Mitch Hunter, from Indiana will be only the third person in America to undergo the complex operation.
The 29-year-old army private suffered terrible face injuries after being struck by a 10,000 volt live wire in 2001.
He was a passenger in a car that slammed into a utility pole bringing it down on top of the occupants.
Hunter pushed a live wire off the female driver, but in doing so came into contact with cable volts for five minutes, suffering terrible burns.
Overjoyed: Mr Hunter with his 3 month old son Clayton.
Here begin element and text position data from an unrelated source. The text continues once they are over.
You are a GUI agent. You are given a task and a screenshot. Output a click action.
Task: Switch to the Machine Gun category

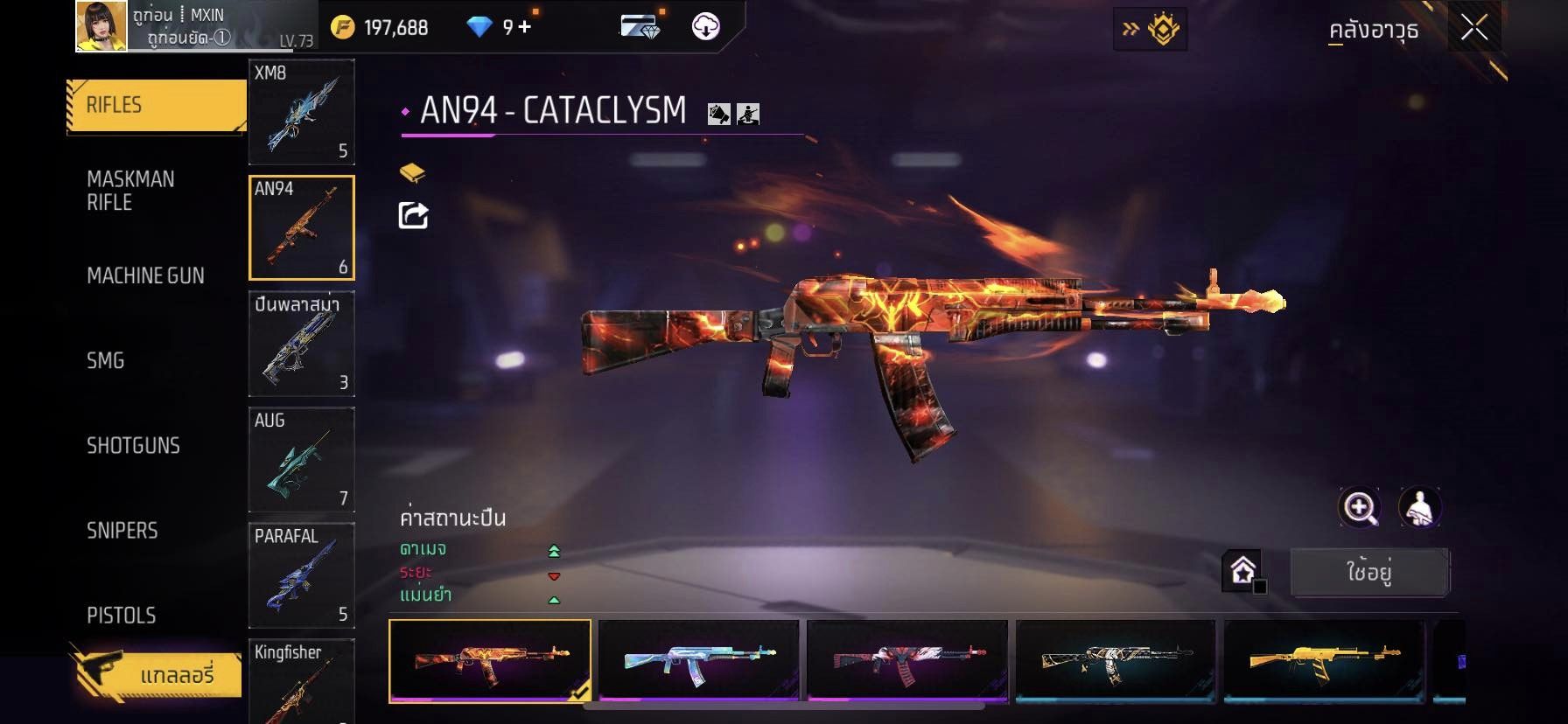145,276
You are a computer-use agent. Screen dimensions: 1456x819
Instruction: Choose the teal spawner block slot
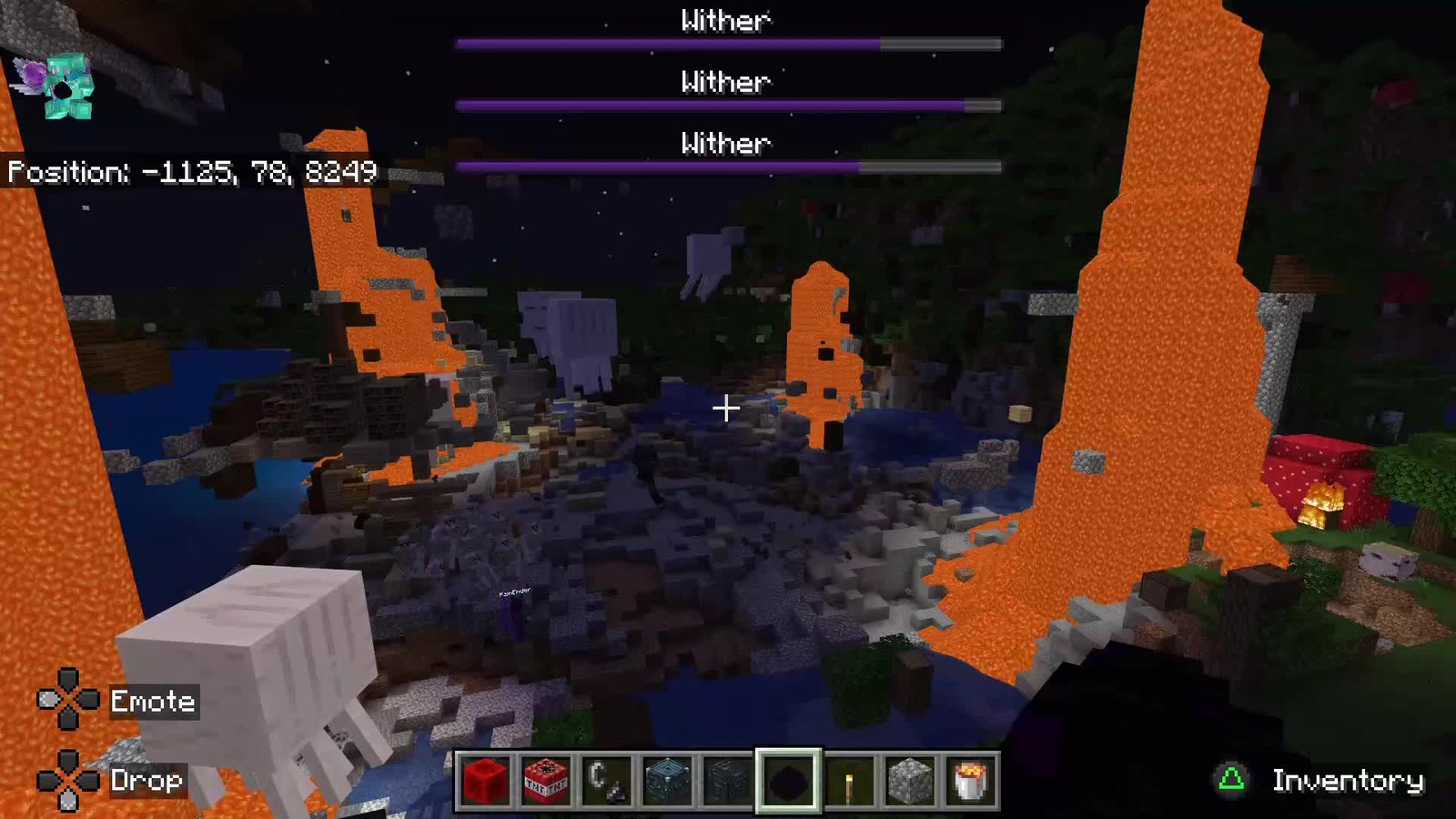[667, 780]
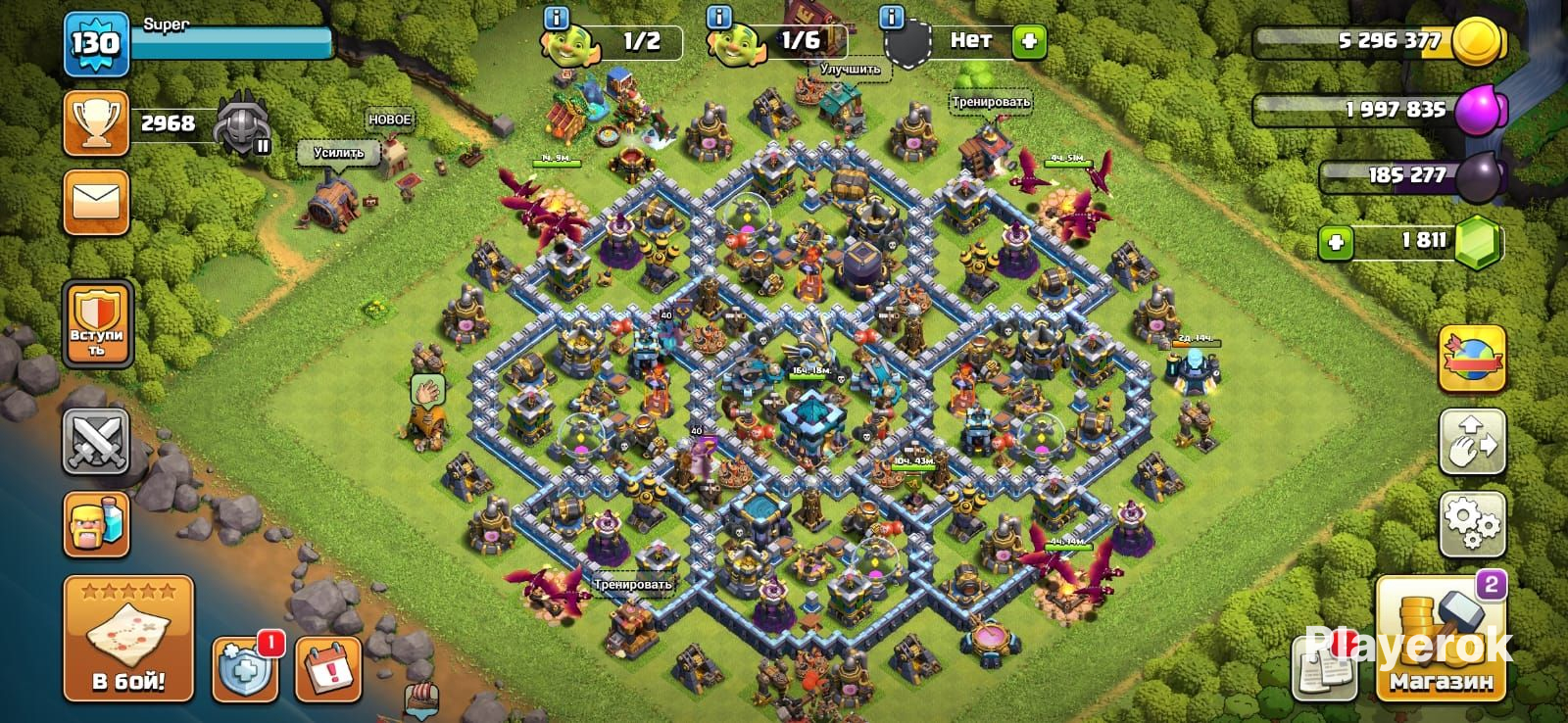Viewport: 1568px width, 723px height.
Task: Tap the Улучшить upgrade label
Action: (x=850, y=70)
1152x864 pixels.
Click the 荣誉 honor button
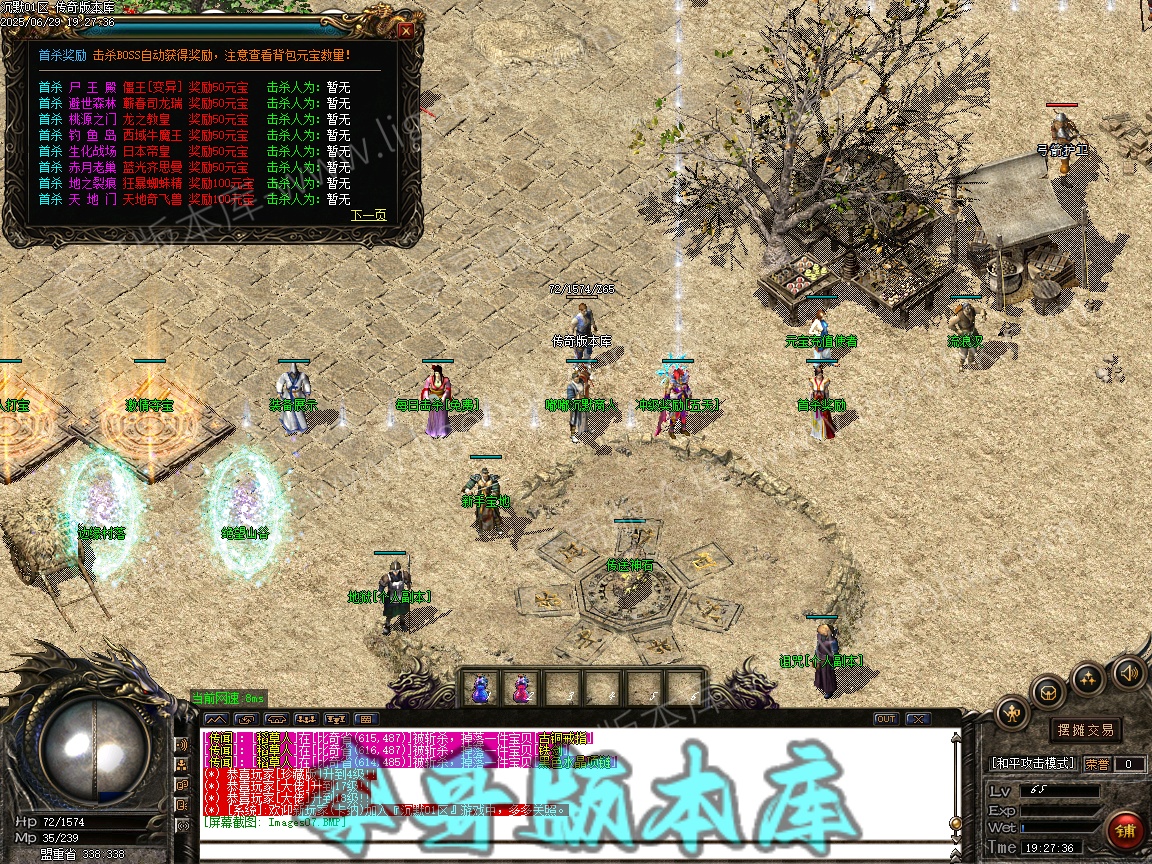(x=1097, y=764)
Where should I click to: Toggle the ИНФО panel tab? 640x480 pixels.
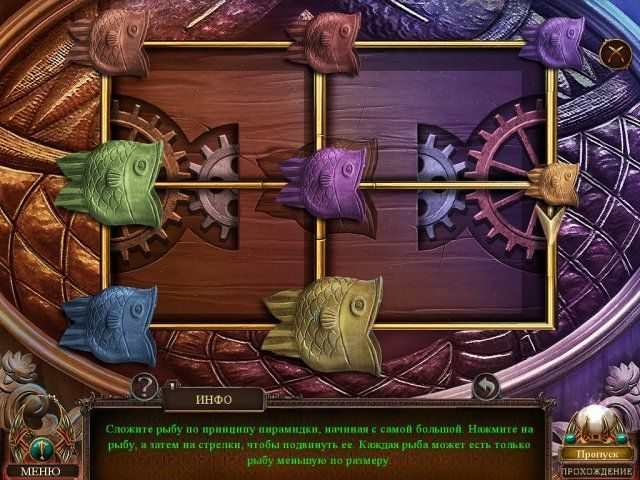click(213, 399)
He hopes the procedure will transform his lifeThe massive electric shock also led to him losing his leg and the fingers on one hand.
Hunter,from Speedway, Indiana, has since undergone 57 operations on his face following the accident 10 years ago.
Doctors at a the Brigham and Women's Hospital in Boston have now told him he has been chosen for a face transplant.
'I think he’s the perfect patient we can help,' said Dr. Bohdan Pomahac, the hospital’s director of plastic surgery transplantation. 'We’re very excited he’s coming.'

Mitch said he is thrilled with the news of the transplant.
He said:'Right now, I’m pretty content with life but I think it would give me that one extra step to have a better quality of life. I wouldn’t get the weird stares,'
Recalling the accident in 2001, he said he was driving with a friend and his girlfriend when their car hit a utility pole.
'He lost control around a turn and hit a utility pole, which cracked in half,' Hunter said.
'She got out and was hit by a live wire. I jumped out and pushed her away from the wire.'

The woman suffered third-degree burns on her foot but Hunter was jolted with 10,000 volts of electricity, which travelled up his foot, through his body and exited his right hand and face.
'Most of it exited my face,' Hunter said.
'I flat-lined twice on the way to the hospital. They used paddles to shock me back to life.'

Despite the disfiguring injuries Hunter has worked at an Amazon warehouse and celebrated the birth of his son Clayton.
Doctors at the Boston hospital have told Mitch he will be brought in for the face transplant once a suitable donor is found.
Mitchell said his only regret about having the life saving surgery is that someone has to die for him to receive it.
There have been 11 face transplants worldwide since the first in France in 2005.